Some common misperceptions about the upcoming Oct. 1, 2015 coding set transition countered with facts from the experts.

Myth: ICD-10 contains ten times the number of codes featured in ICD-9.

Fact: According to the American Health Information Management Association (AHIMA), ICD-10 includes 69,832 diagnosis codes (ICD-10-CM); ICD-9 has 14,567 diagnosis codes. ICD-10 features 71,920 procedure codes; ICD-9 has 3,878 procedure codes. All providers (physicians and hospitals) use the diagnosis codes, but only hospitals reporting inpatient procedures use the procedure codes (ICD-10-PCS). Plus, physicians and practices will, in most cases, use only the codes that apply to their specialty, not the entire set of 141,752 ICD-10 codes.
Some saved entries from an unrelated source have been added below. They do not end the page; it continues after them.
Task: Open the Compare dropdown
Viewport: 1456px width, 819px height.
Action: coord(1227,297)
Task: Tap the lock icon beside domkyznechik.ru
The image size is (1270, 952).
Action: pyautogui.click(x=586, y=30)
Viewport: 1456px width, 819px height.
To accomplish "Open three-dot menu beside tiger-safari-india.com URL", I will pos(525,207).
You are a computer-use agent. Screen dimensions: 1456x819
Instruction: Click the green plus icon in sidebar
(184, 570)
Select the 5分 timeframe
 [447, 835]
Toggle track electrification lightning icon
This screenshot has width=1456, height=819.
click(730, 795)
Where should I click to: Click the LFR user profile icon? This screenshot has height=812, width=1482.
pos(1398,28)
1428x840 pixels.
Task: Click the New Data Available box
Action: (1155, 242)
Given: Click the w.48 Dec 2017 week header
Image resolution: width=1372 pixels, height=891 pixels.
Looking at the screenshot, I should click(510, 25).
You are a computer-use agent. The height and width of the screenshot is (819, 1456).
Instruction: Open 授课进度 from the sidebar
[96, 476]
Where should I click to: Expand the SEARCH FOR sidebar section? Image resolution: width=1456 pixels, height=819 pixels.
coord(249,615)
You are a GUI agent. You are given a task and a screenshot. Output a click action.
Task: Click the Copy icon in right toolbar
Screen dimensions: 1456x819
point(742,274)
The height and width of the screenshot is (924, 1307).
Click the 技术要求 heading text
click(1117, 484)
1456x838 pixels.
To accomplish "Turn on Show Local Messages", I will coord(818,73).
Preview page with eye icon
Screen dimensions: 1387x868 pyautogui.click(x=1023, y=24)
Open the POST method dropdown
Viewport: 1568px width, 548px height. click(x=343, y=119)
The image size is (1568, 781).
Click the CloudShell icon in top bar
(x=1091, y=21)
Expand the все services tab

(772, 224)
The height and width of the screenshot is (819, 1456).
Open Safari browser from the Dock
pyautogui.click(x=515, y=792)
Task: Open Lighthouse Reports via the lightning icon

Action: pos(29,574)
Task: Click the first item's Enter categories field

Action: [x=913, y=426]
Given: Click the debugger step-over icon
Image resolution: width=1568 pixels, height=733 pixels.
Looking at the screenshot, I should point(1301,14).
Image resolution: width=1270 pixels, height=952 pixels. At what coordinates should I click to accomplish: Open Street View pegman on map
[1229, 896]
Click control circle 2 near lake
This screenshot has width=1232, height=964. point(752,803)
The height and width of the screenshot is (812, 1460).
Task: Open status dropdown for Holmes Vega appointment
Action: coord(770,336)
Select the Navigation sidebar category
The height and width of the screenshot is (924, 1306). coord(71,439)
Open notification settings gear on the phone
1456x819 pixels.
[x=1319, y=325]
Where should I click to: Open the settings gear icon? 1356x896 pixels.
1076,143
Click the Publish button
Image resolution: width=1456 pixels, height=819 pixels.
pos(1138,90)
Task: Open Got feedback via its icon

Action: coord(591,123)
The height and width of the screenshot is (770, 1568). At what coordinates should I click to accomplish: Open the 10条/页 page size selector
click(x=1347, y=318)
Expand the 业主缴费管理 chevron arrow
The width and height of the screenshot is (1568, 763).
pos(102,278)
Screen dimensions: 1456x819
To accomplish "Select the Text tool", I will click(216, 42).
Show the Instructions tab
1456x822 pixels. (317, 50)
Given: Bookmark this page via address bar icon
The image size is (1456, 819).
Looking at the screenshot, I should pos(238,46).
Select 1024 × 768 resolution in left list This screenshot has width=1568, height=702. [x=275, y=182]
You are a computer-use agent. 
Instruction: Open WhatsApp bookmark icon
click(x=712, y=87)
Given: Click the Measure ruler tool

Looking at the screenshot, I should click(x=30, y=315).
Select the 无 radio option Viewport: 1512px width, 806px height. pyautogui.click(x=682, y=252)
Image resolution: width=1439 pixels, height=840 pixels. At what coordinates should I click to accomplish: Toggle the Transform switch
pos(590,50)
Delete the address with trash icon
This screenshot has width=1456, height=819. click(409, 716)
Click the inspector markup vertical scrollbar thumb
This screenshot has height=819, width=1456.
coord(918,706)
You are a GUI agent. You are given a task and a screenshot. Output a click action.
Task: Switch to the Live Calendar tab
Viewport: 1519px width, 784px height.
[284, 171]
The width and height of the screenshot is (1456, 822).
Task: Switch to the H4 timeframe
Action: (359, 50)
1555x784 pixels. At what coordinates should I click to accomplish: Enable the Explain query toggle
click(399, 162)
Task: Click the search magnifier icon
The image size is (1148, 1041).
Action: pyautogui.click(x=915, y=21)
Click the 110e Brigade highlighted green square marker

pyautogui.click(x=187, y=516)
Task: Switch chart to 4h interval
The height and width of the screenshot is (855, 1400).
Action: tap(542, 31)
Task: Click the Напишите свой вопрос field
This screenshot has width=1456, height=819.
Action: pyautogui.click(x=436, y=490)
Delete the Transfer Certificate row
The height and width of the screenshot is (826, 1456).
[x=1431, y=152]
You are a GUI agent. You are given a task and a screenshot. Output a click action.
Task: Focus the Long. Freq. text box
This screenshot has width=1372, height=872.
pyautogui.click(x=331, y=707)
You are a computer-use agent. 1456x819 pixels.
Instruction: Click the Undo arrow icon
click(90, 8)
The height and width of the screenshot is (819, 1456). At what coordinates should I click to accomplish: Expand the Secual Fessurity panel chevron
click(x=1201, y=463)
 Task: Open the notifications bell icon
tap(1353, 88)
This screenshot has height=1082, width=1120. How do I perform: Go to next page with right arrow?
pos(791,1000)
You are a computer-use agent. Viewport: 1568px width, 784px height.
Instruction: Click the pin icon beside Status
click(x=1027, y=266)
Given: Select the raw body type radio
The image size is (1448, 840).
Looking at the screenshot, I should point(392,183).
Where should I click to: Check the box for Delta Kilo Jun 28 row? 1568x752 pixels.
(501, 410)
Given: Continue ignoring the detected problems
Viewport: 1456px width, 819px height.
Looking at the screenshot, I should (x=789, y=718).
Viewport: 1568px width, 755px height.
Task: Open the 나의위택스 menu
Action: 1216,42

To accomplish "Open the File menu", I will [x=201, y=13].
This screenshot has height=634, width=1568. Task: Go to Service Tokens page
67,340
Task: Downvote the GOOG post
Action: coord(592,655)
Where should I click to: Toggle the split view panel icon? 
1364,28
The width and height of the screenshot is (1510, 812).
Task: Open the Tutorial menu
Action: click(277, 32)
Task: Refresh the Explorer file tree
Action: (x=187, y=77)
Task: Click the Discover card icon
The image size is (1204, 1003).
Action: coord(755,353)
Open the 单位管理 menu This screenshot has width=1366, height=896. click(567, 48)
Other ICD-10 information by the numbers:

  • Left/right distinctions account for 25,626 of the new ICD-10 diagnosis codes; 46% of the increase from ICD-9 to ICD-10

  • There are 39,869 injury and poisoning diagnosis codes in ICD-10 (vs. 2,587 in ICD-9)

  • There are 6,812 external cause of injury codes in ICD-10 (vs. 1,291 in ICD-9)


Myth:ICD-10 applies only to those who submit Medicare and Medicaid claims.

Fact: ICD-10 diagnosis and inpatient procedure coding affects every healthcare entity covered by the Health Insurance Portability and Accountability Act.


Myth: Payers will not be ready for the ICD-10 transition.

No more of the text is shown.